*Given problem A:* Set down the section of the protection-dog forum thread that begins at the words "I agree, dogs" and stops after "(in my interpretation).", keeping every word as it stands.
*Given problem B:* Resume the protection-dog forum thread below, picking up right after its last line.

*Quoted passage:*
^^^^^^^^^^^^^^^^

Jeffrey, at 1:09 he is not wearing protection gear, not even wearing a jacket, just a T-shirt.
I agree, dogs are having fun when doing protection work, especially sport dogs. But what happens, when you muzzle your dog and there's real fight between the decoy and the dog? I think most dogs realize then that it's for real, not just a game (ie they're not in prey drive all the time). (There's no muzzle work in the video.)
I'm just surprised these dogs change owners that easily. Everyone's heard of dogs whose owners died and they were miserable till their death. This shows that at least some dogs are faithful, a dog that changes owners in 2 days is not (in my interpretation).


----------



## Thomas Ball

Matt Vandart said:


> If you don't need one, don't have one  and hope you never need one, that would be cool.


People don't need lots of things, but have them. Nobody needs a Porsche, many people have one (or more). A working dog is a happy dog, and protection comes naturally to most of the breeds I like, so why not.

I'm in St. Louis, MO at the moment, but going to Europe for work probably.


----------



## Matt Vandart

Not the same as a Porsche at all.

^^^^^^^^^^^^^^^^

*Collected material:*
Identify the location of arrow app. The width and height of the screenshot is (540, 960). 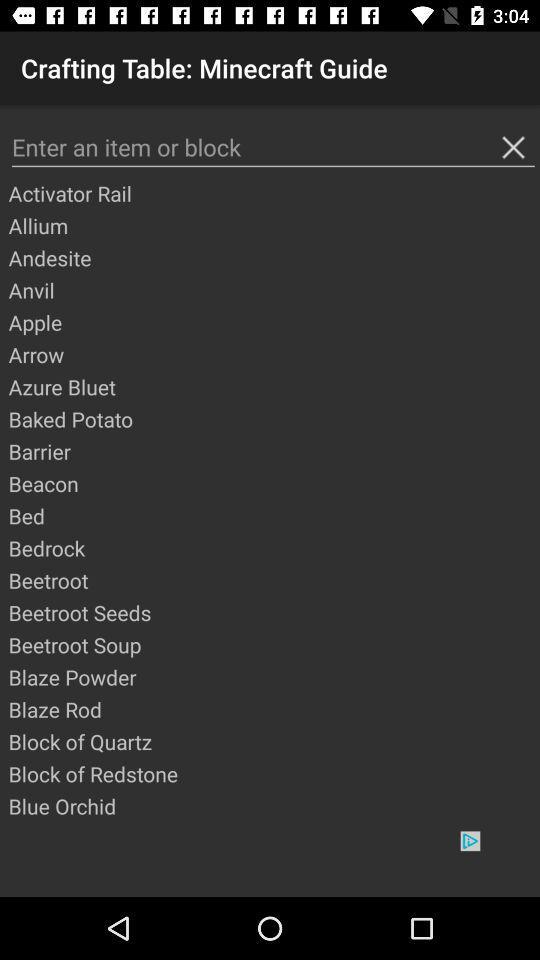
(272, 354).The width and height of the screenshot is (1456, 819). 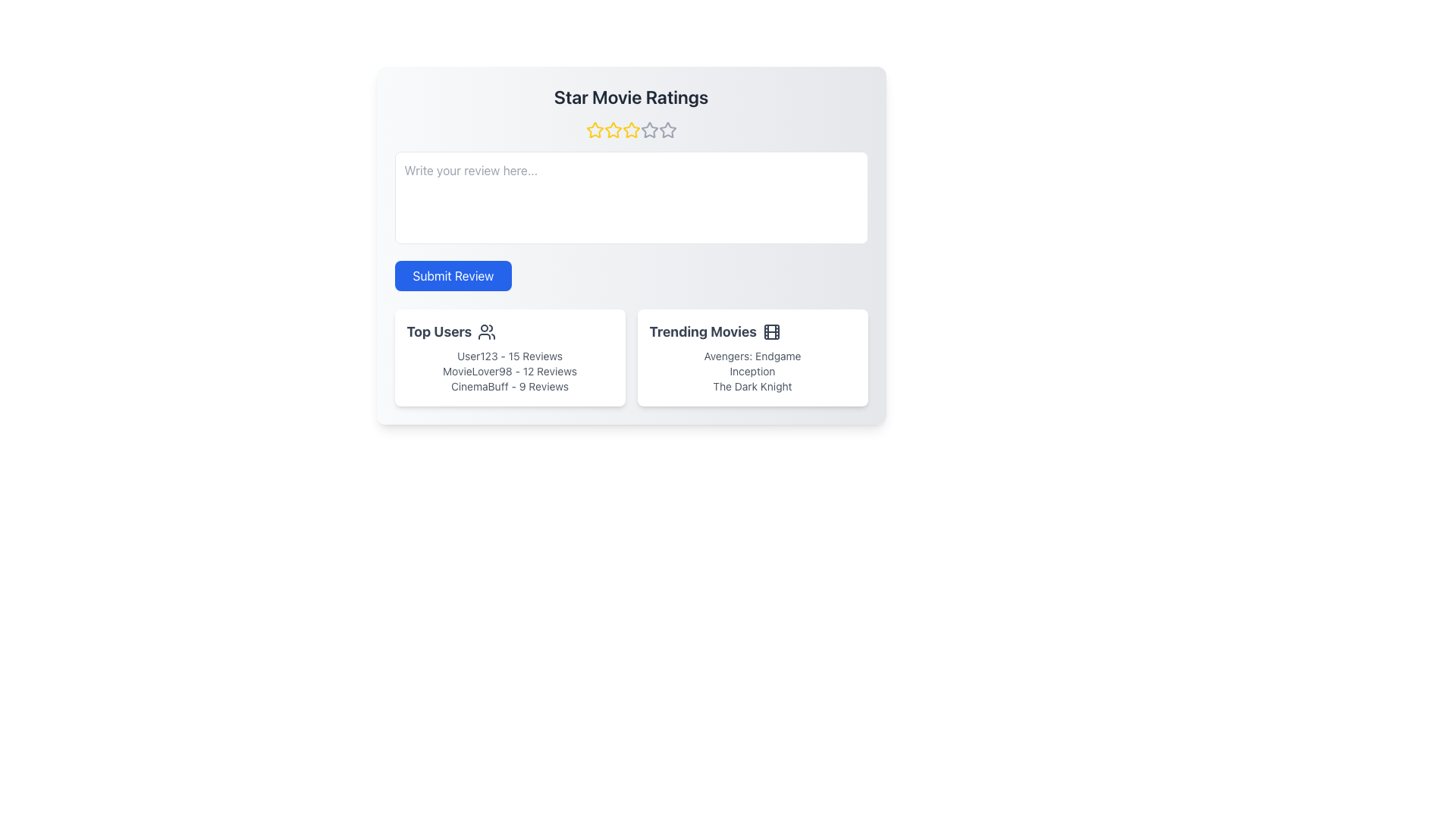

^^^^^^^^^^^^^^^^

*Written reply A:*
I agree, dogs are having fun when doing protection work, especially sport dogs. But what happens, when you muzzle your dog and there's real fight between the decoy and the dog? I think most dogs realize then that it's for real, not just a game (ie they're not in prey drive all the time). (There's no muzzle work in the video.)
I'm just surprised these dogs change owners that easily. Everyone's heard of dogs whose owners died and they were miserable till their death. This shows that at least some dogs are faithful, a dog that changes owners in 2 days is not (in my interpretation).

*Written reply B:*
----------



## leslie cassian

Thomas Ball said:


> Jeffrey, at 1:09 he is not wearing protection gear, not even wearing a jacket, just a T-shirt.
> I agree, dogs are having fun when doing protection work, especially sport dogs. But what happens, when you muzzle your dog and there's real fight between the decoy and the dog? I think most dogs realize then that it's for real, not just a game (ie they're not in prey drive all the time). (There's no muzzle work in the video.)
> I'm just surprised these dogs change owners that easily. Everyone's heard of dogs whose owners died and they were miserable till their death. This shows that at least some dogs are faithful, a dog that changes owners in 2 days is not (in my interpretation).


He's not taking any bites, either, just teasing the dog. I can make either of my dogs light up on someone whether they are wearing equipment or not... doesn't make them anything special, just makes them dogs that like to do bitework.

Have you ever even had a dog? Or been around any working dogs?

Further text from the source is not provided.